Pero detrás de la puerta de la cabina la esperaba el momento que resumía años enteros de esfuerzo familiar.
Su hijo, José David Amariles, recién ascendido a capitán de LATAM Airlines, la recibió con un ramo de flores en las manos.
La sorpresa paralizó por segundos a Diana. Luego vino un abrazo largo, profundo, sincero. De esos abrazos donde caben todos los sacrificios que nadie vio.
Una carrera construida con sacrificios
Para José David llegar a la silla izquierda de mando no fue un camino sencillo. Durante más de cinco años se desempeñó como copiloto mientras acumulaba horas de vuelo, experiencia y requisitos técnicos para poder ascender a capitán.
Pero detrás de cada hora en el aire había también una madre luchando en tierra.

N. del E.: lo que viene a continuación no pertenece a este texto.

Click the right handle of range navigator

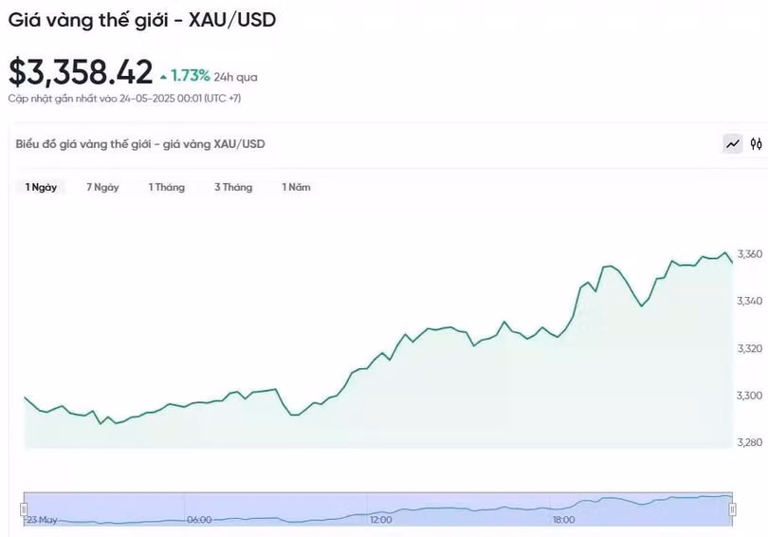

“Es un orgullo muy grande. Es una bendición muy grande porque fue una carrera con mucho sacrificio donde trabajamos demasiado. Vendí todo lo que tenía, hicimos tamales, lasañas, de todo, para sacarlo adelante, y verlo un capitán es una bendición muy grande”, relató Diana con la voz entrecortada.
La historia de esta familia cejeña es también la historia de cientos de hogares colombianos donde los sueños profesionales no nacen del privilegio, sino del trabajo silencioso y la persistencia.
“Gracias a su esfuerzo hoy puedo cumplir mi sueño”
La emoción no terminó allí.
Minutos después, ya con los pasajeros a bordo, el capitán José David Amariles tomó el altavoz del avión y sorprendió a todos con un mensaje dedicado a su madre.
“Quería aprovechar este momento para contarles que hoy es un día muy especial e importante para mí, ya que es la primera vez que mi mamá viaja conmigo y además puedo acompañarla en un vuelo donde tengo la oportunidad de ser su capitán”, expresó.
Y luego vino la frase que terminó quebrando a muchos dentro del avión:
“Agradecerle profundamente porque gracias a su apoyo y a todo su esfuerzo hoy puedo estar acá cumpliendo mi sueño de volar”.
Los pasajeros respondieron con aplausos mientras Diana intentaba contener las lágrimas.
Una historia que emociona al Oriente antioqueño
Tanto Diana como José David son oriundos de La Ceja, un municipio donde esta historia ya comienza a conmover a cientos de personas que se sienten reflejadas en una madre trabajadora y un hijo que logró alcanzar el cielo sin olvidar de dónde vino.
Porque detrás de cada uniforme, de cada ascenso y de cada cabina de mando, muchas veces hay una mamá que vendió lo poco que tenía para que un hijo pudiera volar.
Y esta vez, literalmente, voló con él.